In this autumn Music Confucius Institute (MCI) has been organizing Chinese language teaching sessions for 4 teachers at The Royal Danish Academy of Music

The 4 teachers began the Chinese language course at the beginning of September with great enthusiasm and each of them had their motivation for learning the language. The purpose of the teaching is to teach them basic Chinese with a focus on how to use it in a musical teaching context with musical expressions. The team leans to pronounce their student’s names, about important Chinese cultural and historical knowledge, and to communicate basic everyday talk. 

Teacher in choir conduction and organ, Bente Colding-Jørgensen said about the first class: “It was fun and interesting [to start on the course] and even though I was the only one on the team that had not been traveling in China and could not speak one single word beforehand, the teaching was very thorough and systematic and I had no problem in following the class.” 
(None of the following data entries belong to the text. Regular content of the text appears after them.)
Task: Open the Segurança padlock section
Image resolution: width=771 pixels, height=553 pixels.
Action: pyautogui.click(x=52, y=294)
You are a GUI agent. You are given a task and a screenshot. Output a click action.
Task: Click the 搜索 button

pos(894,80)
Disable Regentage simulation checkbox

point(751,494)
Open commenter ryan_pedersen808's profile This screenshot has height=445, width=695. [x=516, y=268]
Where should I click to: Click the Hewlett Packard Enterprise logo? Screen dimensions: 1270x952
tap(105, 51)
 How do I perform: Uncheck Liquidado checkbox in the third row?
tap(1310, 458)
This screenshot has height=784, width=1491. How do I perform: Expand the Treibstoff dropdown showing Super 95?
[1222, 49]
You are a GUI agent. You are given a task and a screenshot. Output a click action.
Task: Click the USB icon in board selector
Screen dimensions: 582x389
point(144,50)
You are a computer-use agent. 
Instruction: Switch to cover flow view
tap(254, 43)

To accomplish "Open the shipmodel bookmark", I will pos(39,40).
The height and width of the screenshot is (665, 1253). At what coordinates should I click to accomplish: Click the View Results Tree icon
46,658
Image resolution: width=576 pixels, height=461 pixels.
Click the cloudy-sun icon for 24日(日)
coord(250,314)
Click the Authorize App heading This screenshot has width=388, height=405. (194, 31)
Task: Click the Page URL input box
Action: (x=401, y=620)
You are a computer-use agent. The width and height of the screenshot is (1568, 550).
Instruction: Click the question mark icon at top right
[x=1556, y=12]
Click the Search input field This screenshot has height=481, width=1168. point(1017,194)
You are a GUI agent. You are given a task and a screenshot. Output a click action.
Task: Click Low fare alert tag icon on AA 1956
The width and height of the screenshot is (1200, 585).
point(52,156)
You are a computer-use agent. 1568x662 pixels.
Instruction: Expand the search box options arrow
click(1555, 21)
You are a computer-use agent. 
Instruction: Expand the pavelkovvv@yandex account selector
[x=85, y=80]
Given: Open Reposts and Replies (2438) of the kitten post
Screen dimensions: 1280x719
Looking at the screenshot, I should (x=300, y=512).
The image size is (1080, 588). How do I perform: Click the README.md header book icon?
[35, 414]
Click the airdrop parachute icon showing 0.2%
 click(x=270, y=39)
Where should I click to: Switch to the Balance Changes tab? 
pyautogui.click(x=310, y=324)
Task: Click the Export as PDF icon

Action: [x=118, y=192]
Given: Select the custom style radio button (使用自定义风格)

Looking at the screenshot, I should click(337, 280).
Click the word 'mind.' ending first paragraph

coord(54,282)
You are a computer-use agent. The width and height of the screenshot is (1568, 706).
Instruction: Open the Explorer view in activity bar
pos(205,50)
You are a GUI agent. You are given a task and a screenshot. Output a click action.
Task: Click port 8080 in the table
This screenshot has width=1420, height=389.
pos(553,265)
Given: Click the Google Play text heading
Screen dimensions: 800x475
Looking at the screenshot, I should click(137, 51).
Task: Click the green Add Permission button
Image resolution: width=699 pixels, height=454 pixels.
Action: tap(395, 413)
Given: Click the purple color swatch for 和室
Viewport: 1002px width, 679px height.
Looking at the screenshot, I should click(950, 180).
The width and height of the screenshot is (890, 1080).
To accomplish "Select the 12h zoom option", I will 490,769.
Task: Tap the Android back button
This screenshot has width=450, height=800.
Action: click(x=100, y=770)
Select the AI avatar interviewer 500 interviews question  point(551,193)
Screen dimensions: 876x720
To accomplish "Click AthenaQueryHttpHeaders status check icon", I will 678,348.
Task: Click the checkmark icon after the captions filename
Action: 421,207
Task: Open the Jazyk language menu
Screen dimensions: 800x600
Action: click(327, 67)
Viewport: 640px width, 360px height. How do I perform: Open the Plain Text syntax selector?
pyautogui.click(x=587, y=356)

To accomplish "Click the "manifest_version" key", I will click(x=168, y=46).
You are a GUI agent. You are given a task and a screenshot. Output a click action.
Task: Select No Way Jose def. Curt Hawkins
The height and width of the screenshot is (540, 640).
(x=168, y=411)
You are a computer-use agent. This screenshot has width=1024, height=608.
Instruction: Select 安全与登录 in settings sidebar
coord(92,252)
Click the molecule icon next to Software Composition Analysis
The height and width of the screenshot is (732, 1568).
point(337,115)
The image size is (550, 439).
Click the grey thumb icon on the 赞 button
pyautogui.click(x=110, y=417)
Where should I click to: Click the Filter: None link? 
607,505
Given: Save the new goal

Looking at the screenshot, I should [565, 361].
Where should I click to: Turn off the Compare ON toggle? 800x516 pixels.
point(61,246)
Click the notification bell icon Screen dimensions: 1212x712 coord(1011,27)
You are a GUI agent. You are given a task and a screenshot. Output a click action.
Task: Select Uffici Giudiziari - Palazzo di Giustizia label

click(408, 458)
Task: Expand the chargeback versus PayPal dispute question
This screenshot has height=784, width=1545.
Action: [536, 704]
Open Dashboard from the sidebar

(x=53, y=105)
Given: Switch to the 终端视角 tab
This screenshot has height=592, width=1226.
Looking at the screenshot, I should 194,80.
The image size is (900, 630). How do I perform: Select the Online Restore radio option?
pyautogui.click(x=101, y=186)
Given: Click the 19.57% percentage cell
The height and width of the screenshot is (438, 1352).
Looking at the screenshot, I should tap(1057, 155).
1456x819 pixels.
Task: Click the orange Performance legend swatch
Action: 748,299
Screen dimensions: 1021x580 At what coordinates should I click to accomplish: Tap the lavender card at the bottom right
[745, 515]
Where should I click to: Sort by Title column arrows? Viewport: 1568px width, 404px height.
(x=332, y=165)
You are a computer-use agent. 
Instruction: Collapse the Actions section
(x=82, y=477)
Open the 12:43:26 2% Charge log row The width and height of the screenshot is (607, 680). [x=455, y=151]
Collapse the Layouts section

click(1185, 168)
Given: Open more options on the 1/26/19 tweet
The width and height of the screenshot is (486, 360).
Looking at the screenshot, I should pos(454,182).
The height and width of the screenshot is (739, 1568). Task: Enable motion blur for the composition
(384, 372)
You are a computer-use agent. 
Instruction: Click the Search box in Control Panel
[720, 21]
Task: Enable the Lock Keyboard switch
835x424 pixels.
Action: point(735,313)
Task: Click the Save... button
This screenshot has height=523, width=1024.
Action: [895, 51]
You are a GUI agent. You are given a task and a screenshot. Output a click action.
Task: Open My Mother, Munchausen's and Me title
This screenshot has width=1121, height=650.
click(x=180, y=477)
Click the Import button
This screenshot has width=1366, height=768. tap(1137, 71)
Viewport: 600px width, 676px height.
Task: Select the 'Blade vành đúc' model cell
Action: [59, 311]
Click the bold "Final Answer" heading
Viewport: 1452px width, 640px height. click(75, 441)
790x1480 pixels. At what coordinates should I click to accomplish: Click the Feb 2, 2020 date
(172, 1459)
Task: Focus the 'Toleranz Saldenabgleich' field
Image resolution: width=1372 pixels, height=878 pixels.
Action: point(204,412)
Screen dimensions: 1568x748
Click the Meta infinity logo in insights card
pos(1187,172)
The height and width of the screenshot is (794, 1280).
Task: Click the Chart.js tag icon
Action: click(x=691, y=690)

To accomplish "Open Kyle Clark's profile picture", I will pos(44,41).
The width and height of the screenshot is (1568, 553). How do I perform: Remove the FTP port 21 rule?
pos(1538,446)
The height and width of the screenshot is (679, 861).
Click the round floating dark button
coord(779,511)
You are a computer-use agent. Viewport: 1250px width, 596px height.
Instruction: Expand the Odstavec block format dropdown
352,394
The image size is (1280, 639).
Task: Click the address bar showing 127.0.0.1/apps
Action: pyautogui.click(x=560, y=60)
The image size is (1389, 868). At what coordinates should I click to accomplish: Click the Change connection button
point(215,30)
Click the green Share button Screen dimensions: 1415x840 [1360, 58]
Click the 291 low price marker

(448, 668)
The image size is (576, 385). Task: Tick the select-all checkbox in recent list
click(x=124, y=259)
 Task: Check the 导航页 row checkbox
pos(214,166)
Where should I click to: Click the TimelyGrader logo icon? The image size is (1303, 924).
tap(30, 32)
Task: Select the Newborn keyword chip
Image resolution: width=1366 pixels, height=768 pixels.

The teacher Yuan Lili has a lot of experience in teaching Chinese to Danish Speakers and gives the pronunciation and phonetics great attention. Because Chinese is a tonal language, with 4 different tones to learn, it is just as important to learn the tones as the words, because a wrong tone can change the meaning of the word. This aspect was not an issue for the music teachers because their musical background helped them differentiate clearly between the different tones. 

“I liked we immediately began with the phonetics – and there is a kind of a musical approach, which is really good for me,” said Bente.

Assistant Professor in Music teacher, Rhythmical training, and Entrepreneurship, Kirsten Juul Seidenfaden said: “I think it was fast how we got an insight into what different elements the Chinese language contains.” 

The Chinese course will continue throughout the autumn semester and will be a combination of offline and online teaching. All the teaching will be recorded, so it can be used later as a self-study course for interested teachers, who want to interact more clearly with their Chinese students.